Officer in lapel camera investigation looking for a break

stockimg police lapel camera; generic

GRANTS, N.M. (KRQE) – He’s accused of stealing marijuana from his own police station, all while his own lapel camera was rolling.

Now, that fired police sergeant is looking for a break.

With his lapel video accidentally on, Sergeant Roshern Mckinney is seen entering his office at the Grants police station. The video shows him wrapping up a baggie State Police say is pot.

Investigators say he then takes it home and gives it to his girlfriend, Tanicka Gallegos-Gonzales, to give to her dad.

It’s the video that got McKinney fired and arrested.

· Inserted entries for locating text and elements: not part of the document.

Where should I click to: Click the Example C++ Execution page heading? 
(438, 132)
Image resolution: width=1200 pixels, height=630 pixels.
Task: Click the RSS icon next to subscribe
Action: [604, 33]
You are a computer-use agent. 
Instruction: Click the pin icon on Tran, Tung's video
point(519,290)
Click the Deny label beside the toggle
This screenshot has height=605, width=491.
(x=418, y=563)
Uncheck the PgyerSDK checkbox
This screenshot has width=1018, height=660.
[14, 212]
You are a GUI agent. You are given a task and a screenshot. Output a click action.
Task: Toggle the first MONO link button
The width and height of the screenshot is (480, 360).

His preliminary hearing was set for this week, but it was waived. According to the District Attorney’s Office in San Juan County, that’s because the former sergeant plans to apply for the DA’s pre-prosecution diversion program.

“With respect to the embezzlement, this case would be the type of case we would allow into the pre-prosecution diversion program,” said Dustin O’Brien, Chief Deputy District Attorney for San Juan County.

But the DA’s office admits he’s not the usual candidate.

“The difference in this case is, because, Mr. McKinney is a police officer and in a position of public trust and violated that trust,” said O’Brien.

They also insist a deal like this, isn’t one-sided. They call the two-year program intense, adding people in it must write a letter of confession.

“Then they’re going to give us the ability to convict them if they fail the program,” said O’Brien.

Even if McKinney does everything right, O’Brien said he doesn’t believe the former sergeant’s life would go back to normal.

“It still would be difficult I think for him to ever be a police officer again,” said O’Brien.

KRQE News 13 asked the State’s Law Enforcement Academy if another department could hire the former sergeant if he completed the program. They said they couldn’t comment on McKinney’s case specifically.

KRQE News 13 also reached out to McKinney’s attorney but did not hear back.

If he’s not accepted into the program, he faces up to six years in prison if convicted of the felony charges.